Mayor's case against reforms

19:41, Aug 06 2012

It takes more than narrowly focused infrastructure, services and regulatory activities to make a vibrant community that people enjoyed living in, the Marlborough District Council has told Parliament.

In a submission on the Local Government Amendment Bill, the council has opposed the Government's plan to cut councils' social and community roles and to impose rate-increase caps.

Mayor Alistair Sowman said measures were already in place to deal with councils that were not financially prudent.

"Council is unaware, except for a very few isolated incidences over the past 10 years, where the current purpose statement has led to councils operating outside their traditional role."

A law change a year ago made councils focus on core services of network infrastructure, public transport services, rubbish collection, avoidance of natural hazards, and libraries, museums, reserves, recreational facilities, and other community infrastructure. Mr Sowman said that law had not had a chance to show it was effective.

"Council contends that this legislation clearly sets the important areas from Government's perspective and should be given time to demonstrate its effectiveness. Council spends more than 95 per cent of its capital budget on those activities and regulatory functions required by other law.

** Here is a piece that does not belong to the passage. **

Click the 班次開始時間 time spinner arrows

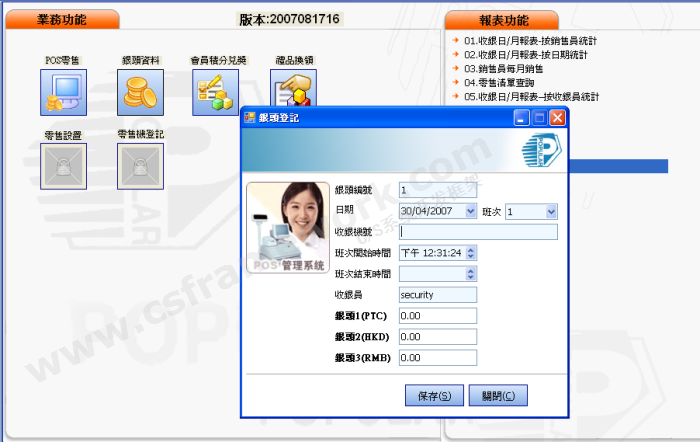(x=471, y=253)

"There is little discretionary spending under the current legislative framework and as a result, council questions the need for change."

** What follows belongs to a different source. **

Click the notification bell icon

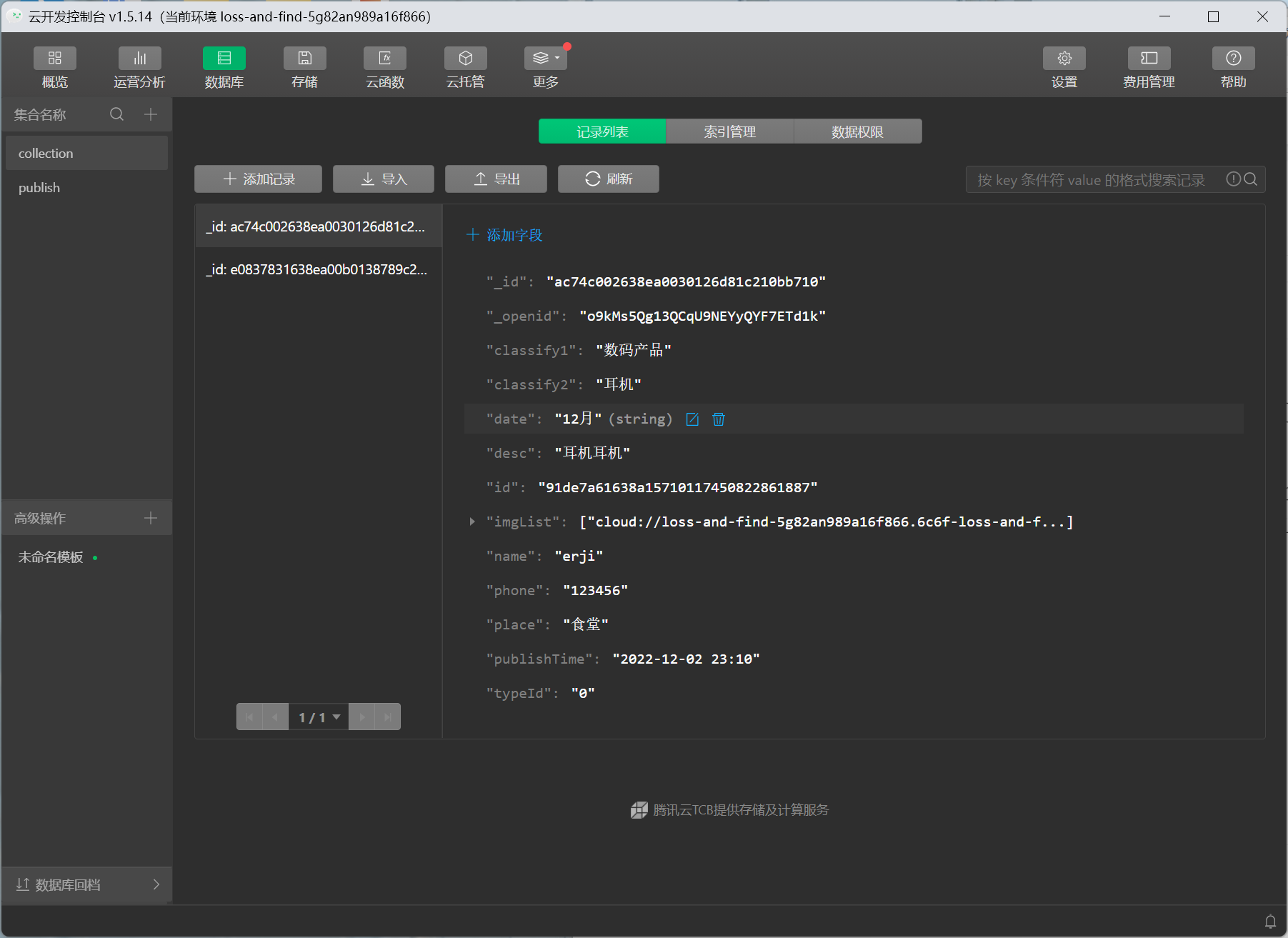(x=1270, y=922)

Capping rates increases would not take into account the particular circumstances of each council, he said.

"How would these parameters cope with one-off increases in expenditure? For example, in Marlborough we have approved a $5 million grant to enable the construction of a new performing arts theatre. This grant caused a significant lift in council's expenditure, well above the combination of growth and consumer price index, but was funded from a reserve that represented the accumulation of section-sale profits. There was no increase in rates."

The proposal could also stop the council having targeted rates for specific economic development projects, such as irrigation schemes.

"The biggest increase that's occurred in total rates over recent years arose as a result of council establishing the 4500-hectare Southern Valleys' irrigation scheme. A significant lift in economic activity has resulted."

The bill has gone to the local government and environment select committee, which is due to report back to Parliament on whether to make any changes by mid-October.